Pre-MoCCA Art Festival Class: Summer Intensive Comics Workshop at SVA

Starting the day after Memorial Day, Jessica and I are offering an intensive 2-week class at SVA, the goal of which is to learn how to make comics by writing, drawing, and printing a minicomic in time for the MoCCA Art Festival the weekend of June 6-7. We'll teach in the mornings and afternoons will alternate between open studio time and visits from a group of stellar guest cartoonists: David Mazzucchelli, Becky Cloonan, Tom Hart, Gary Panter, and Kim Deitch! Each will have a three hour session that will be a combination workshop/craft talk/crit.

The roster's filling up fast so sign up sooner rather than later. Info below, registration info here.

Summer Intensive Comics Workshop

CIC-3012-A
Mon.–Fri., May 26–June 5
(begins Tuesday, May 26)
Instructional Hours: Mon.—Fri., 10:00 am–5:00 pm
Studio Hours: Mon.–Fri., 5:00 pm–10:00 pm;
Sat., May 30, 9:00 am–10:00 pm
9 sessions; 6 CEUs; $950

Comics, graphic novels, manga: it seems everyone wants to be a cartoonist these days. Yet comics is a complex medium that requires a grasp of drawing and storytelling as well as an understanding of the various tools and technology to prepare artwork for print. A great way to learn how to make comics is to jump in and make a short, printed comic in only two weeks. This intensive comics workshop is geared toward those intrepid students ready to make the plunge. In daily sessions, we will guide students through the process of making a comic, by presenting activities and short assignments on the basics of cartooning and storytelling as well as advanced topics like inking and reproduction.

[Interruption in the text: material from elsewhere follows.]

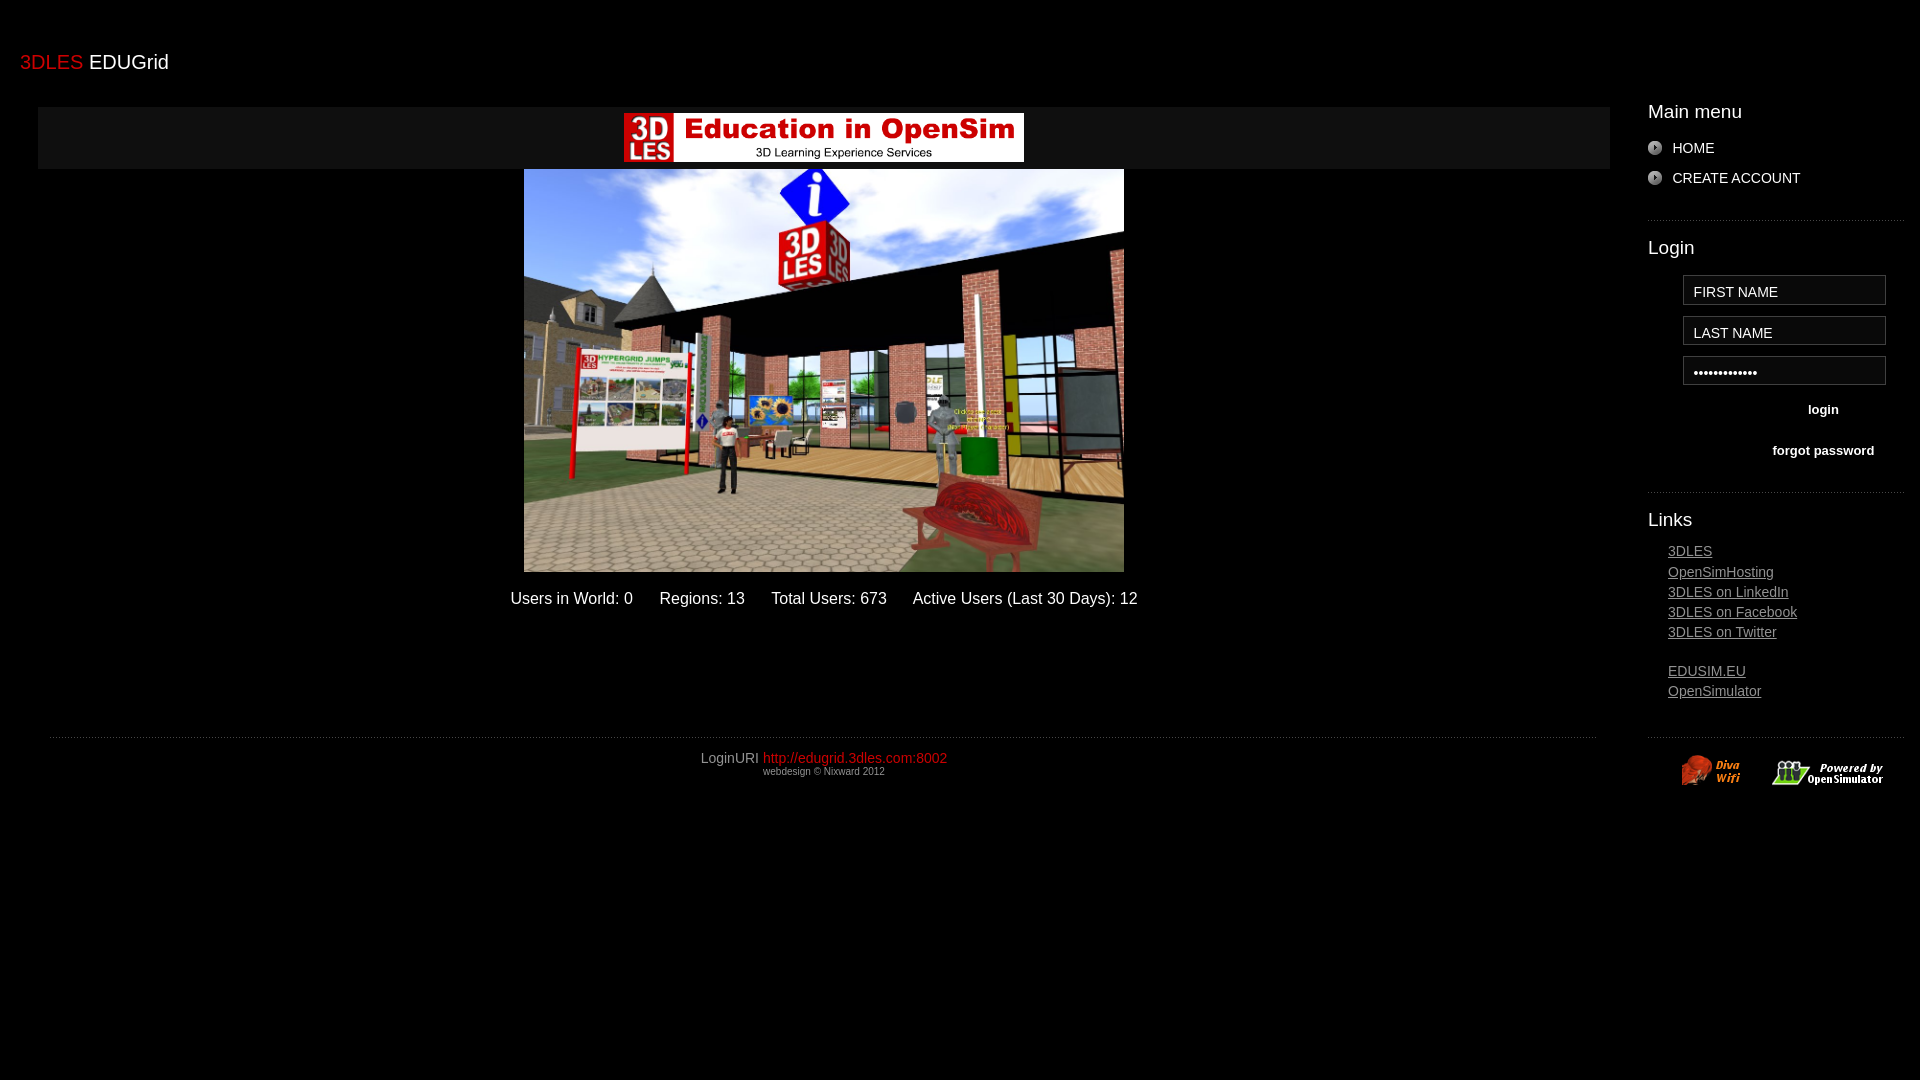 Image resolution: width=1920 pixels, height=1080 pixels. I want to click on 'OpenSimHosting', so click(1720, 571).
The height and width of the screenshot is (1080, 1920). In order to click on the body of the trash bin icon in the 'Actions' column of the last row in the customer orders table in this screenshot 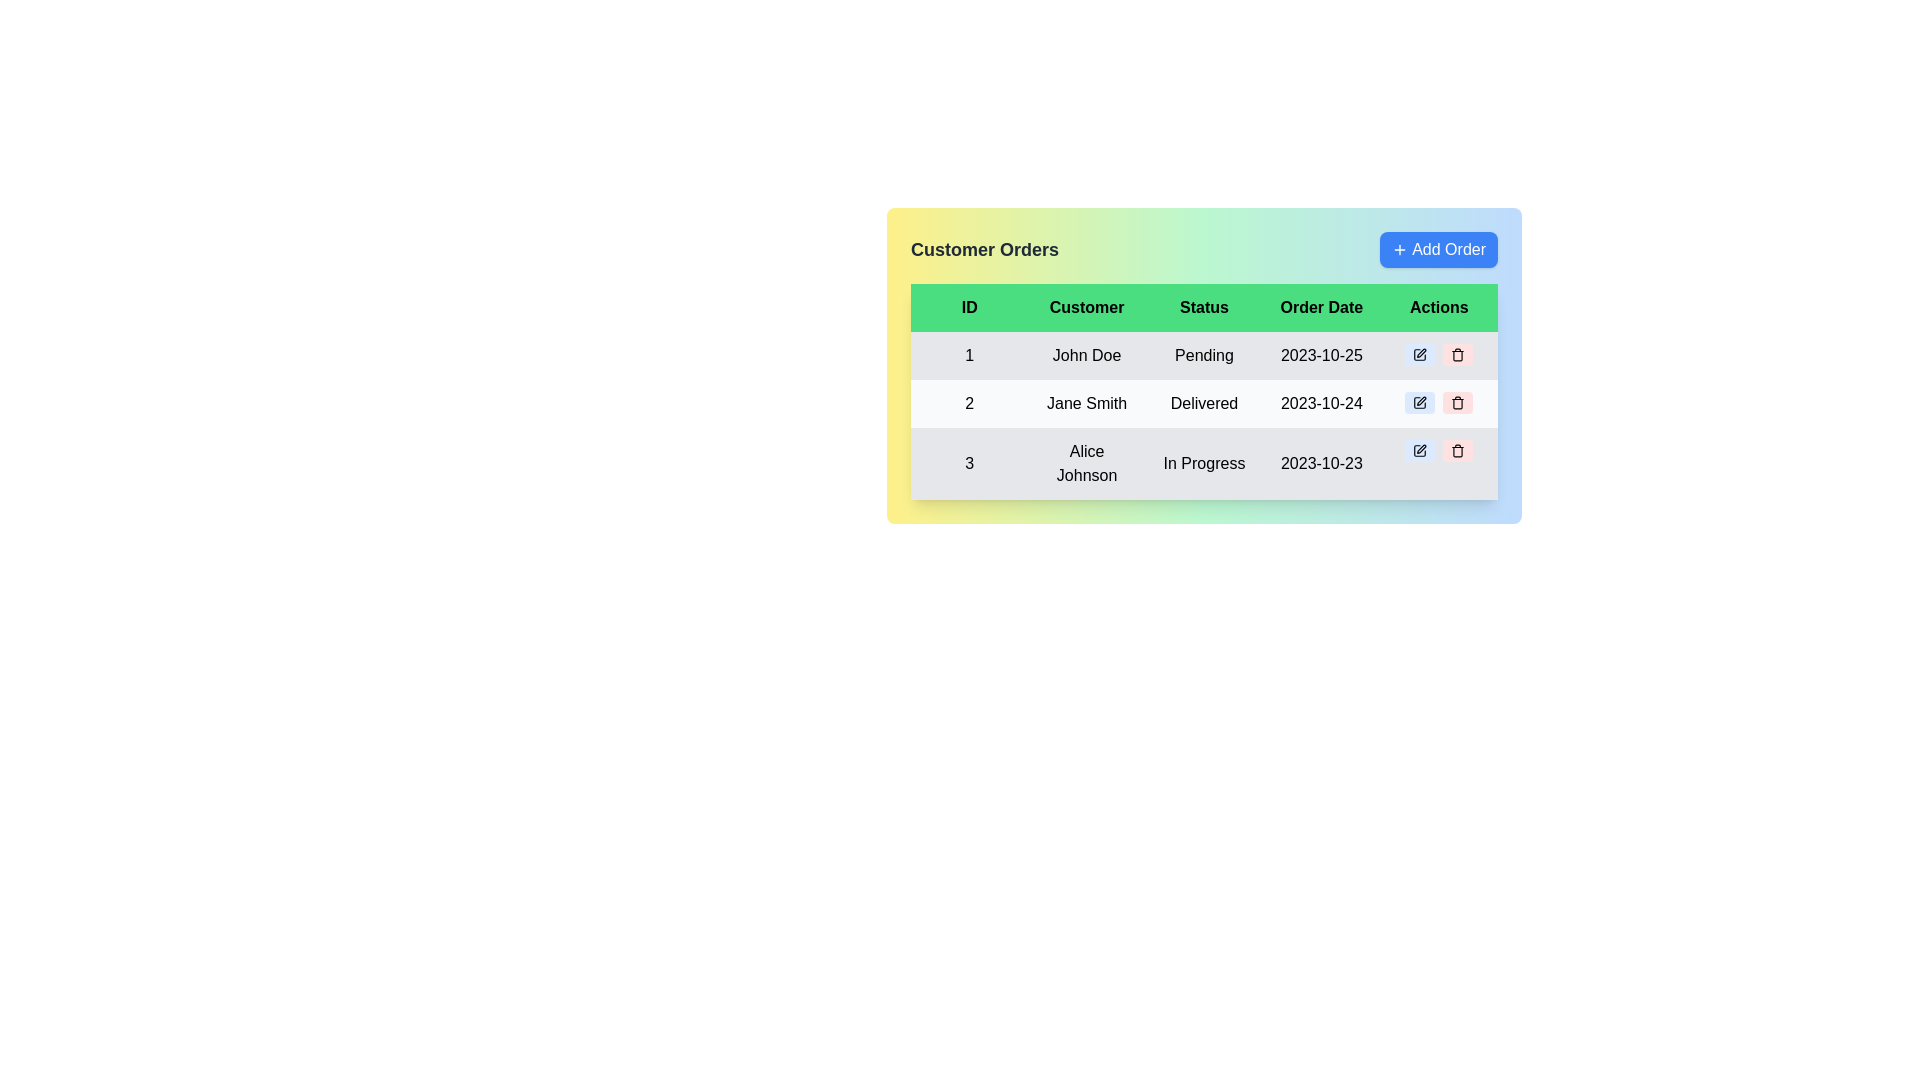, I will do `click(1458, 452)`.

In addition, several afternoons will feature lectures and critiques with visiting professional cartoonists. The workshop will also include participation in the annual art festival of the Museum of Comic and Cartoon Art (MoCCA) held June 6–7; students will have the opportunity to sell and trade their comics at the premier gathering of independent comic artists and small publishers, literally the day after their comics are finished.


PS If you're looking for other options there are a number of other great classes at SVA this summer, among them two taught by Tom Hart which he talks about here.